YOUR ASSIGNMENT: In the excerpt from the UN spokesperson's briefing, where does he say demonstrations took place?

5. Wide shot, Dujarric at the podium
6. SOUNDBITE (English) Stéphane Dujarric, Spokesperson for the Secretary-General, United Nations:
“What we want is to ensure that anything that happens is done in full respect of international law, in the full respect of the protection of, of civilians. We will not be party to forced displacement of people. As it is, there is no place that it's safe, currently safe in Gaza. There's a great challenge. I mean, vast majority of people in the South, in the north, and in central Gaza, where there may be less, let's say, kinetic activity, to put it diplomatically, there's still remains a huge challenge of unexploded ordnance. You can't send people back to areas that is littered with unexploded ordnance, not to mention a lack of, of shelter.”
7. Wide shot, Dujarric at the podium
8. SOUNDBITE (English) Stéphane Dujarric, Spokesperson for the Secretary-General, United Nations:
“The humanitarian supplies may last us just days. We're not getting enough. We're not getting enough goods in. I mean, we've seen there were demonstrations at the Kerem Shalom crossing. There were demonstrations in Nitzana, which has hampered our ability to get all the humanitarian aid we want to see in. And, frankly, the deconfliction process that we have in place with the Israeli authorities is also not working, which means that we're not able to go, north of Rafah in a way that we want, we want to go in.”

Items from a collection:
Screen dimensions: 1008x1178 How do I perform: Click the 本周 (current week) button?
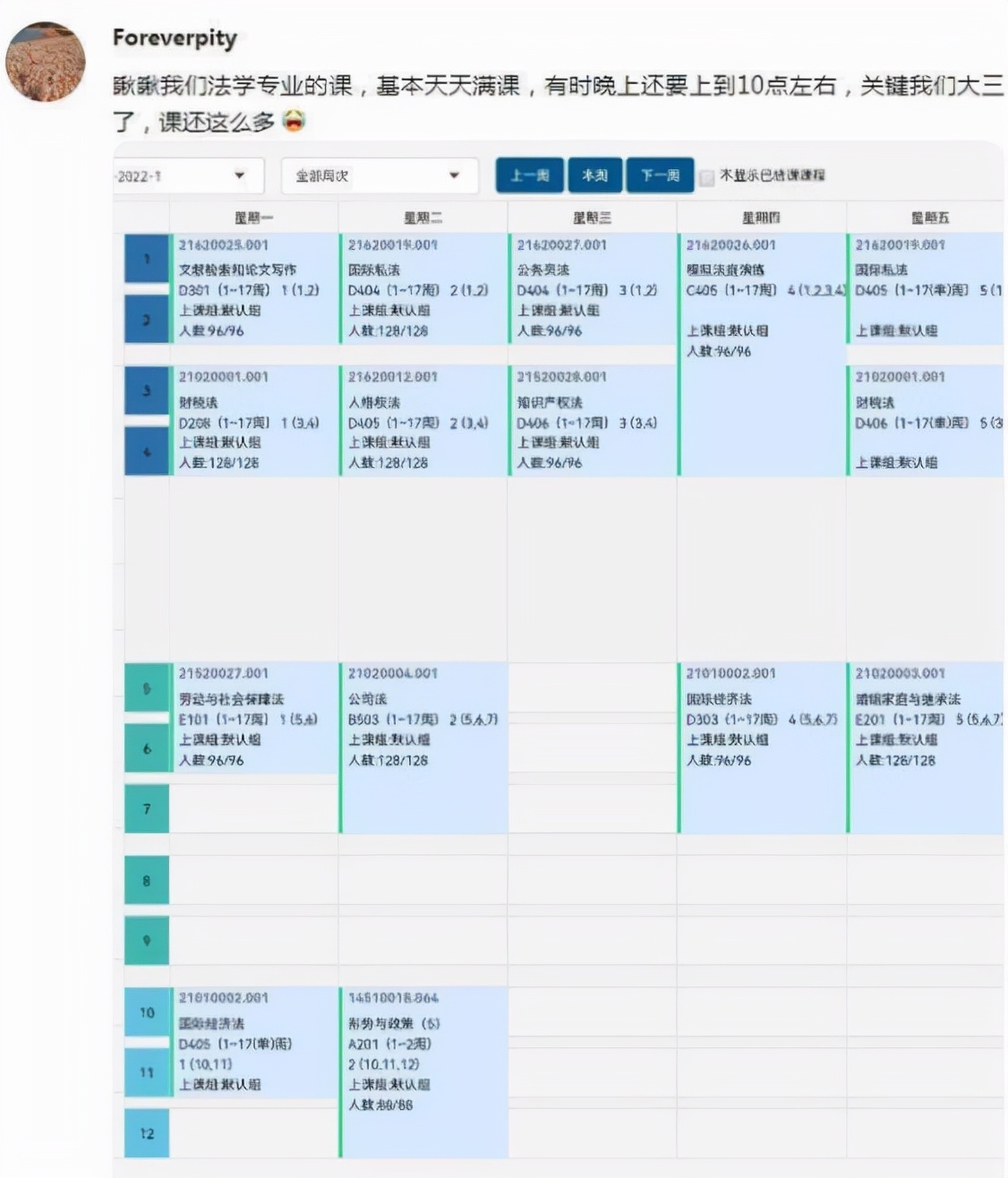pyautogui.click(x=594, y=175)

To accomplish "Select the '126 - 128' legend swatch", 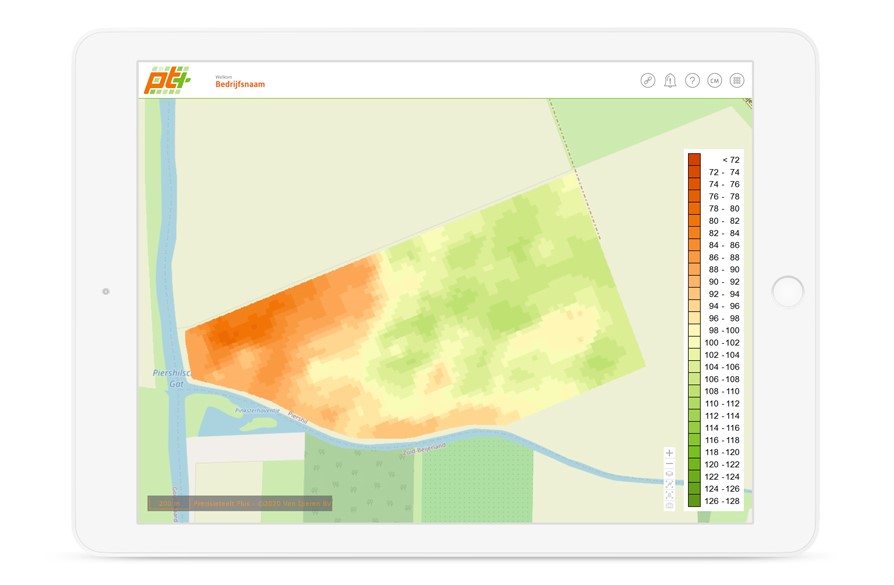I will point(694,501).
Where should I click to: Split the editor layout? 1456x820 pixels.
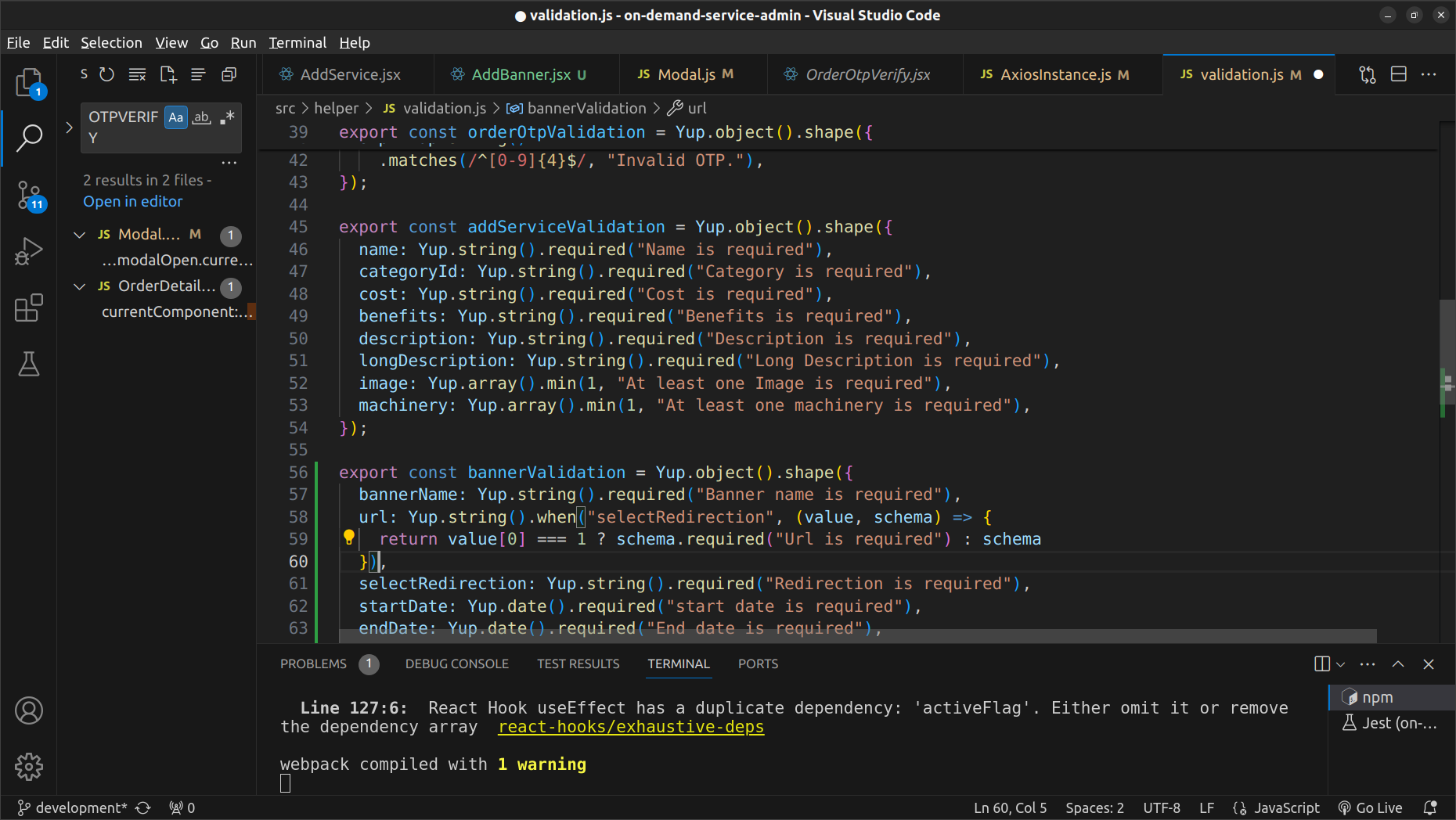pyautogui.click(x=1398, y=74)
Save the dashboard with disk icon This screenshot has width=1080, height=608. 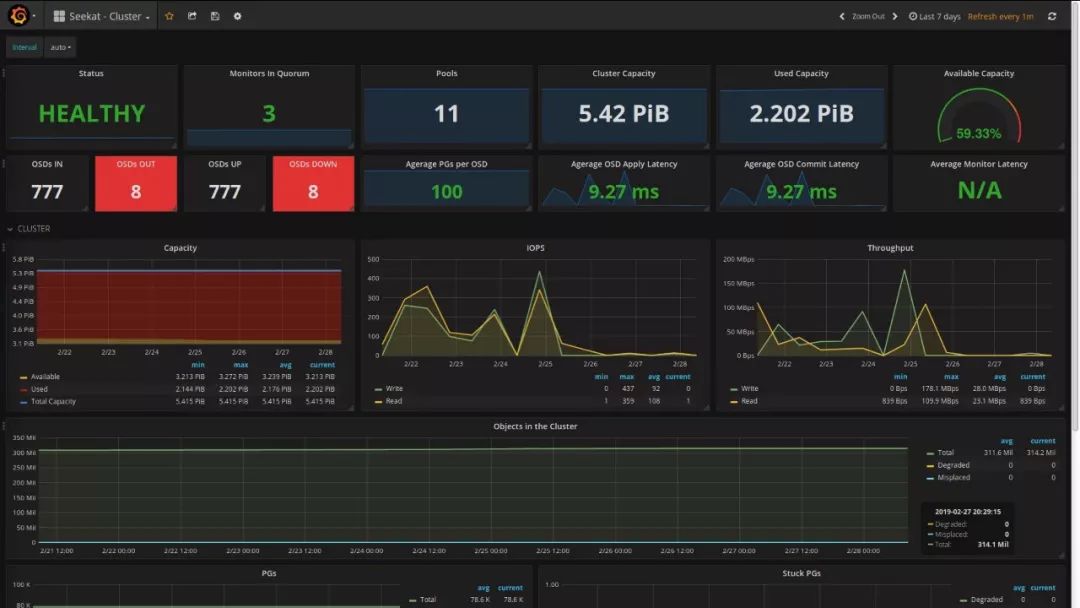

RESPONSE TO THIS TASK: At the Kerem Shalom crossing and in Nitzana.